== SOURCE MATERIAL ==
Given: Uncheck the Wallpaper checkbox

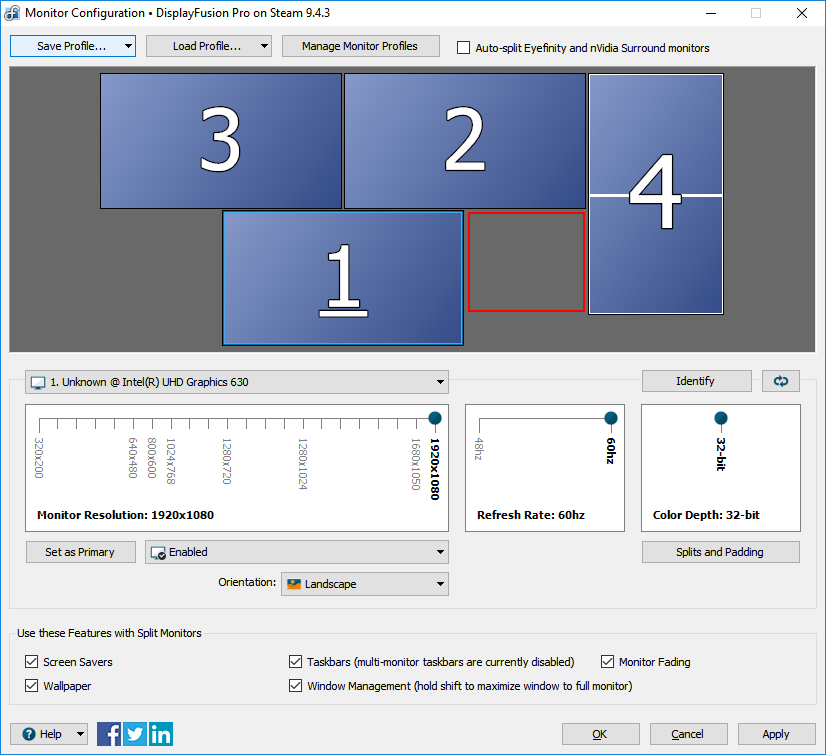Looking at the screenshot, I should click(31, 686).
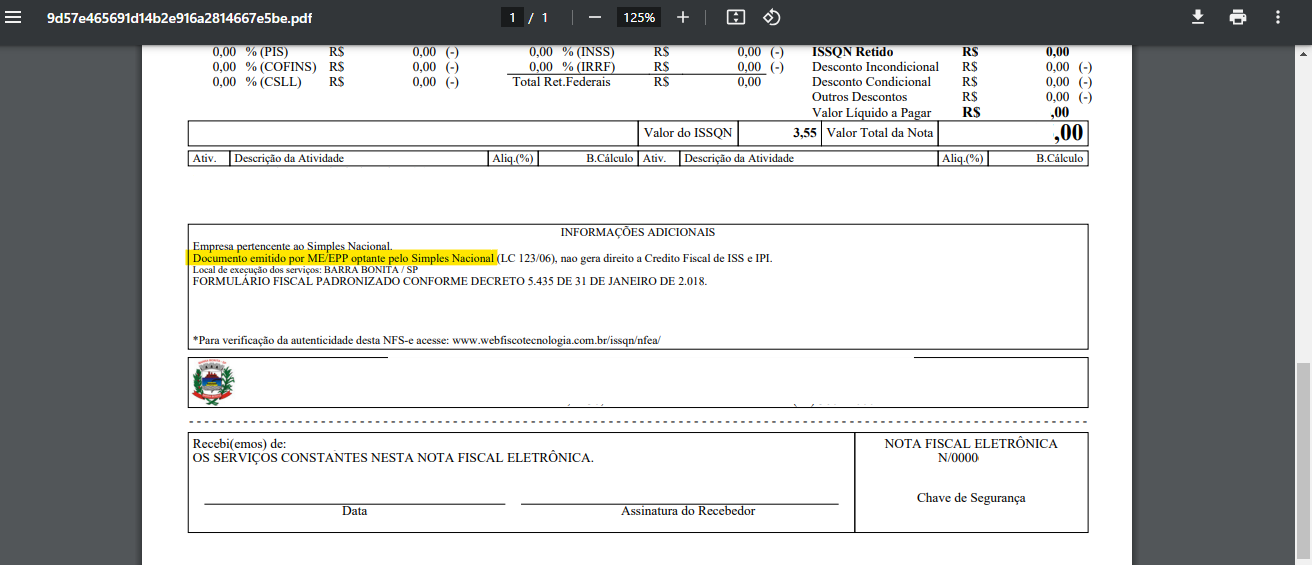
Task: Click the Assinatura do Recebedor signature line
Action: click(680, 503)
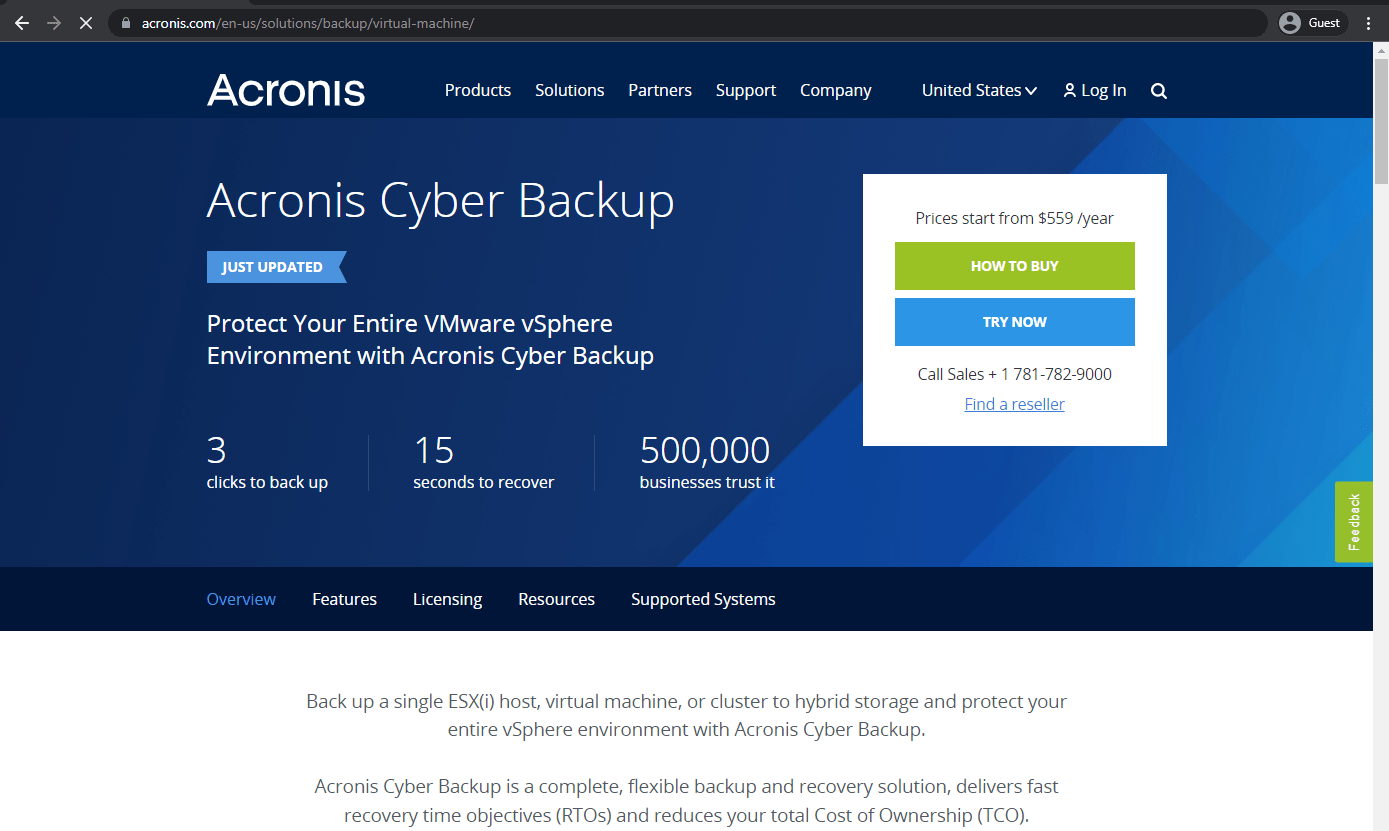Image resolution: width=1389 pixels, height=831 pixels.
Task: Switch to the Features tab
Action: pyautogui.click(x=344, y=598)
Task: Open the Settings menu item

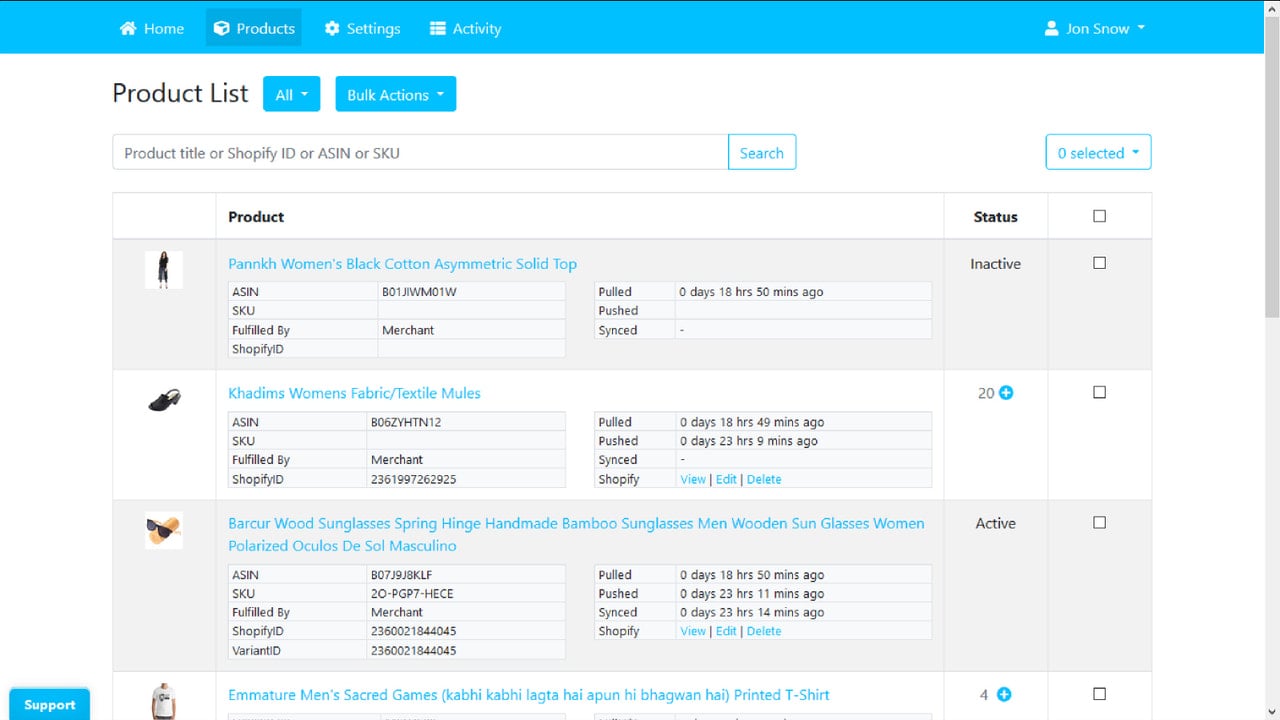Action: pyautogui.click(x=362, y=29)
===
THE TASK
Your task is an exact transcription of all the data, minus the pictures.

EXERCISE RESPONSE
Given: Uncheck the Wallpaper checkbox

Looking at the screenshot, I should click(31, 686).
Task: Click the Assinatura do Recebedor signature line
Action: click(680, 503)
Image resolution: width=1389 pixels, height=831 pixels.
Task: Switch to the Features tab
Action: pyautogui.click(x=344, y=598)
Task: Open the Settings menu item

Action: pyautogui.click(x=362, y=29)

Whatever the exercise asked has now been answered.